[Material for the task]

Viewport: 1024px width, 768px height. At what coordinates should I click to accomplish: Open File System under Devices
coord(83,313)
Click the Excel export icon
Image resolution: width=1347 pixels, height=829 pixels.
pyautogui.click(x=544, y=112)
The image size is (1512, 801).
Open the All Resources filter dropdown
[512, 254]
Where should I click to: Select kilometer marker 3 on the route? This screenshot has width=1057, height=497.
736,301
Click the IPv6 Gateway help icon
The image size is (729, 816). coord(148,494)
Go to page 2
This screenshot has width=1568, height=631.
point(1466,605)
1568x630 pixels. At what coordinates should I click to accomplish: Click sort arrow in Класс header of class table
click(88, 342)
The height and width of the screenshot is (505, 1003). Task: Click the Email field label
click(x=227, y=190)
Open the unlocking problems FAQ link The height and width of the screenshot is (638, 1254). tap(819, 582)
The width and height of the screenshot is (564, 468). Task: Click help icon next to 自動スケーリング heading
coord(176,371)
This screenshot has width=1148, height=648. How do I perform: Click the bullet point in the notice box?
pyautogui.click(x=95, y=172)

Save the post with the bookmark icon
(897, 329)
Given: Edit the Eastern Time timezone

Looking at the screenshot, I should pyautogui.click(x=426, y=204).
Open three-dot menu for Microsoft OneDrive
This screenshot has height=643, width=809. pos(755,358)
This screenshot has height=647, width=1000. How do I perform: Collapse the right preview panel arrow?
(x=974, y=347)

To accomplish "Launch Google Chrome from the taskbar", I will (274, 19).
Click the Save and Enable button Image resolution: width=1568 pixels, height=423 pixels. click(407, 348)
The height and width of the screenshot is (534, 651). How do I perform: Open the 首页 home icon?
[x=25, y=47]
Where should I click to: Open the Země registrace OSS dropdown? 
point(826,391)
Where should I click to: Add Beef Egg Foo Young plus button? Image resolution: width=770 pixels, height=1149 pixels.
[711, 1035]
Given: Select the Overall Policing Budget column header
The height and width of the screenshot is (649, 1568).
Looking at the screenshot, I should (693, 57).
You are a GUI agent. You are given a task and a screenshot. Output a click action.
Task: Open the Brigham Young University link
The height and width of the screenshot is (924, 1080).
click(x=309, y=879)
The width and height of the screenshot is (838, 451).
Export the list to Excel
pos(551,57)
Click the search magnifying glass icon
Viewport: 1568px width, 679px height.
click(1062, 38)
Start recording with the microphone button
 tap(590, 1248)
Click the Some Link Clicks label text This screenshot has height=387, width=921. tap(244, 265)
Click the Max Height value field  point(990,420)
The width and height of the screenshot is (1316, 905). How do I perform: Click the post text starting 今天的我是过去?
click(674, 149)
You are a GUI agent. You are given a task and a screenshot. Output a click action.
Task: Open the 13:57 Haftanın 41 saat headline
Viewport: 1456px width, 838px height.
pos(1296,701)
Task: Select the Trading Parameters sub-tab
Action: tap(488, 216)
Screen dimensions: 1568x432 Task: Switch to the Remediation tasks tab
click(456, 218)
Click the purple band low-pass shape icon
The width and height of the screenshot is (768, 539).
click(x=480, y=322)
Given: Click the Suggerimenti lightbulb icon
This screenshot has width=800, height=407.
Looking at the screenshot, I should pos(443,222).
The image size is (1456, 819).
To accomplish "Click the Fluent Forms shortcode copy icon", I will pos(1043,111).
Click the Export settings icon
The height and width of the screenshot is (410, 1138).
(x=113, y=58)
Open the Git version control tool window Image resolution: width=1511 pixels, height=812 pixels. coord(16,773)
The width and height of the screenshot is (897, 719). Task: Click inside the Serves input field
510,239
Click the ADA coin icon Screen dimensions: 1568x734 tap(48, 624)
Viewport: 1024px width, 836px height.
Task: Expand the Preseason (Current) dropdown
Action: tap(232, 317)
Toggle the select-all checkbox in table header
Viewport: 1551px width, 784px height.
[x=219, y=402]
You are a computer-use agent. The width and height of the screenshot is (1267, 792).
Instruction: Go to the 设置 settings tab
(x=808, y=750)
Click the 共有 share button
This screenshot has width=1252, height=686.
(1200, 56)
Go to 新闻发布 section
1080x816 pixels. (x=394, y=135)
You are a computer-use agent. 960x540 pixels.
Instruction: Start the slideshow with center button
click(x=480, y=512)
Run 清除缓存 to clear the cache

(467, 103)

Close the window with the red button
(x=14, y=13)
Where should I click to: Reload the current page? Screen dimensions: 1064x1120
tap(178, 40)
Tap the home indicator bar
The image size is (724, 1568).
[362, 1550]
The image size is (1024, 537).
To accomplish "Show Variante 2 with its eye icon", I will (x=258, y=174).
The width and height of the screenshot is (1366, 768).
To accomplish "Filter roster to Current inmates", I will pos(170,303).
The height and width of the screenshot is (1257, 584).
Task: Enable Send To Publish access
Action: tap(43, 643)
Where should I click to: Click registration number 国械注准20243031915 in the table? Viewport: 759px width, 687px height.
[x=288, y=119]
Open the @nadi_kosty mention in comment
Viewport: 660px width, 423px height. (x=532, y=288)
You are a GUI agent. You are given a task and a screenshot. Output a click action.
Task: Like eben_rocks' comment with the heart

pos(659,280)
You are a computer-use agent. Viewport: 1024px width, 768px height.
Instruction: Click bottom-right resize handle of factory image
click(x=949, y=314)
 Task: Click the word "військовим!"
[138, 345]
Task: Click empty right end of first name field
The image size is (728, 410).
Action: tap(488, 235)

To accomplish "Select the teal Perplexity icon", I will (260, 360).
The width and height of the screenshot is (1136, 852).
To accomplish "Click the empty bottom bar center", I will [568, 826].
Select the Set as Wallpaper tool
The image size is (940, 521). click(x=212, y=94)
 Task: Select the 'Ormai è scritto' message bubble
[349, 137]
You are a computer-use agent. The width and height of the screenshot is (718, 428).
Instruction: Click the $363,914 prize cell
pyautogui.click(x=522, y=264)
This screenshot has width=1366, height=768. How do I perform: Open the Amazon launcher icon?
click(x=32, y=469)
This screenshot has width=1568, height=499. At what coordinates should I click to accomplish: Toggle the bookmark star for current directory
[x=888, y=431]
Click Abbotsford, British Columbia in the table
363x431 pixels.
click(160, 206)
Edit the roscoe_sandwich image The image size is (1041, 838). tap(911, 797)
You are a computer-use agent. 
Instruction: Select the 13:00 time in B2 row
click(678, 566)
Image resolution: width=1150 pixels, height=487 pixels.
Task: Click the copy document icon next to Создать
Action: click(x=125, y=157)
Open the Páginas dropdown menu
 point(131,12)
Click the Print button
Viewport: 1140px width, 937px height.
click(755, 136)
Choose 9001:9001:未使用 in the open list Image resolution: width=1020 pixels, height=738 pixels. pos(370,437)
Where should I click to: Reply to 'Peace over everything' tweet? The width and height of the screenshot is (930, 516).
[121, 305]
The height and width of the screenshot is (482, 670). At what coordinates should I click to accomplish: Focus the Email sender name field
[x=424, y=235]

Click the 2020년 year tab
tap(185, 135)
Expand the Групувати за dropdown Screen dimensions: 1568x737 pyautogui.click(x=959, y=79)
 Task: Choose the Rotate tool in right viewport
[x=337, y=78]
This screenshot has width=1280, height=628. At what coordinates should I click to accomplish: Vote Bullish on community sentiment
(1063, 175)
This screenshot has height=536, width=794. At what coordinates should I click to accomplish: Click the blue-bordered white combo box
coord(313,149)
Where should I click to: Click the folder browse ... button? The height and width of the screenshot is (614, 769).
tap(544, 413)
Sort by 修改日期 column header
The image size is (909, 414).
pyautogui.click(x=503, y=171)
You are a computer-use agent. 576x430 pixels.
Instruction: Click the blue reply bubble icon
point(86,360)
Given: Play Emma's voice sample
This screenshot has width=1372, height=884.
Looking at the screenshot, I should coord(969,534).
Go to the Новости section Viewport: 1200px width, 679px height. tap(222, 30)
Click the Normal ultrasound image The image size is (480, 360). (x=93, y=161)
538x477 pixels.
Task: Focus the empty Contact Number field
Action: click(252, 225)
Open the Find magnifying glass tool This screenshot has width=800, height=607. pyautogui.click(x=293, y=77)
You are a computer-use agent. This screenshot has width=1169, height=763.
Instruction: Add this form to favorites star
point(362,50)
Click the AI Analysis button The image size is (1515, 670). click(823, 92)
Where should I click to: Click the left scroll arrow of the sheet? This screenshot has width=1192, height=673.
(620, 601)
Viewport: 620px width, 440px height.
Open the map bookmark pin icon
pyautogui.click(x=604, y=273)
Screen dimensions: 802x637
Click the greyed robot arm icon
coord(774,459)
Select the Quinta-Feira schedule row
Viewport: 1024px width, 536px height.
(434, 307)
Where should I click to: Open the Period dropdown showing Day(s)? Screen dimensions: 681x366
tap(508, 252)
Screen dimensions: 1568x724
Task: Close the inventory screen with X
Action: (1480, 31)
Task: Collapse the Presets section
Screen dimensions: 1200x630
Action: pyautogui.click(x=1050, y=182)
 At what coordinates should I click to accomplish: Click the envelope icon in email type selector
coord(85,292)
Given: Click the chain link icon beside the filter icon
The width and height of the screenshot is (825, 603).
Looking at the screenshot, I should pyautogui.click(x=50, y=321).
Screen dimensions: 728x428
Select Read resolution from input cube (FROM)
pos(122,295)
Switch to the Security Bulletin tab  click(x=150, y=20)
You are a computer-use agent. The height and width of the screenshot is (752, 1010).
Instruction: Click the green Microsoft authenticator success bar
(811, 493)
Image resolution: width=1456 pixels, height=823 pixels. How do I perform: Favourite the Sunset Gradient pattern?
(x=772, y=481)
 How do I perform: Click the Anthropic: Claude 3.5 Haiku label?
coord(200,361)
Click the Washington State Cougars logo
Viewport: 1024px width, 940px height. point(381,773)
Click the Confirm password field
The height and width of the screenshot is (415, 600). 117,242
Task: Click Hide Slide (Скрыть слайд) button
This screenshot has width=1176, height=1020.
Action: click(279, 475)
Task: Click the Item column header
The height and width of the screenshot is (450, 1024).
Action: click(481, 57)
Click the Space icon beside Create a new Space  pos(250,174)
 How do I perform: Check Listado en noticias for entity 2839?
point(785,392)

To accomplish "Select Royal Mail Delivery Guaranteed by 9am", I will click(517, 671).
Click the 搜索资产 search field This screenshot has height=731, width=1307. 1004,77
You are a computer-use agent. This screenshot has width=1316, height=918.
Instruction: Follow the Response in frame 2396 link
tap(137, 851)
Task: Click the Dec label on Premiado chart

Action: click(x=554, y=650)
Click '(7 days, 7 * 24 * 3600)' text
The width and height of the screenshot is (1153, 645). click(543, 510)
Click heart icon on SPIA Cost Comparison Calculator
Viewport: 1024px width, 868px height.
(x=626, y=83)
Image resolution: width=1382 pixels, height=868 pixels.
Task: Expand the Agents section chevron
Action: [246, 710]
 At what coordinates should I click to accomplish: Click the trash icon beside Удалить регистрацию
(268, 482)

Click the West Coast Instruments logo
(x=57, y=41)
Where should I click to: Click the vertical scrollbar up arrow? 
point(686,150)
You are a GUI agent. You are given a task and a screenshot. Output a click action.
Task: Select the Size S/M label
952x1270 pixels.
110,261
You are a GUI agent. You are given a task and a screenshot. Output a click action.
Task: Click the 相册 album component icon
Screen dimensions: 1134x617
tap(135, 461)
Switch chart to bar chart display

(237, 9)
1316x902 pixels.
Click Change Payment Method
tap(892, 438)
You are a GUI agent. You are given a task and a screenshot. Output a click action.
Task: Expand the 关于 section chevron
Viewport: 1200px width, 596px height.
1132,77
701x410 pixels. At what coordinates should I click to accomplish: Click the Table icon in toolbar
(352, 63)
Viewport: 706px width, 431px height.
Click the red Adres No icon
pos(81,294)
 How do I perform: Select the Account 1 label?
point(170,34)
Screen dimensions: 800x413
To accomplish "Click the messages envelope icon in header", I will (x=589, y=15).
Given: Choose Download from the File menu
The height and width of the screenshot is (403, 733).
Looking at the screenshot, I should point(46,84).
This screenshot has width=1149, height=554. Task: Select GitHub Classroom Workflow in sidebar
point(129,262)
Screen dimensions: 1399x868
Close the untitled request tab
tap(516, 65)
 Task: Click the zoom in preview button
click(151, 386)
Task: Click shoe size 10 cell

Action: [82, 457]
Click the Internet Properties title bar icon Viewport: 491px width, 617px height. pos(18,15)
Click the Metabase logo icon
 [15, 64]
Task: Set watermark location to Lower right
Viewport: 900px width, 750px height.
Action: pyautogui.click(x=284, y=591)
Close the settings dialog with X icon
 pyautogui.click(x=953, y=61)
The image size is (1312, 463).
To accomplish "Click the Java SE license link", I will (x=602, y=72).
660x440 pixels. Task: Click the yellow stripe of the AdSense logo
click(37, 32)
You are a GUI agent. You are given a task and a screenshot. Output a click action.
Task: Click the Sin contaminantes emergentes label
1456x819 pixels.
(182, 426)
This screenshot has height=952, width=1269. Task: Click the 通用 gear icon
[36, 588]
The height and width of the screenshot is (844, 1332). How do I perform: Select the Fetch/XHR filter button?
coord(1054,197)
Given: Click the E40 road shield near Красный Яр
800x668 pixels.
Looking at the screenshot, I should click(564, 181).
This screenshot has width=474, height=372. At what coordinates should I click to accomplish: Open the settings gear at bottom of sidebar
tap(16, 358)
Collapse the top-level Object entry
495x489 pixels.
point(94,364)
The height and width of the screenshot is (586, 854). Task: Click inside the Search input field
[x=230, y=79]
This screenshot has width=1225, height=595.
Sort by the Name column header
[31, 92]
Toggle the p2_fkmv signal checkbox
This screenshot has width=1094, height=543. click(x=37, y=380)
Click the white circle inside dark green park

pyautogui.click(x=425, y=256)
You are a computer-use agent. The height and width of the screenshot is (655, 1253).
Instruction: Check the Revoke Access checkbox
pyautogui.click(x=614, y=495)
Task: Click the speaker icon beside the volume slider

[Work to be completed]
Find the line with "Instruction: Check the Revoke Access checkbox". Transcribe it and every line after it exactly, through the end of the records above, and nothing else.

[Solved problem]
Instruction: Check the Revoke Access checkbox
pyautogui.click(x=614, y=495)
Task: Click the speaker icon beside the volume slider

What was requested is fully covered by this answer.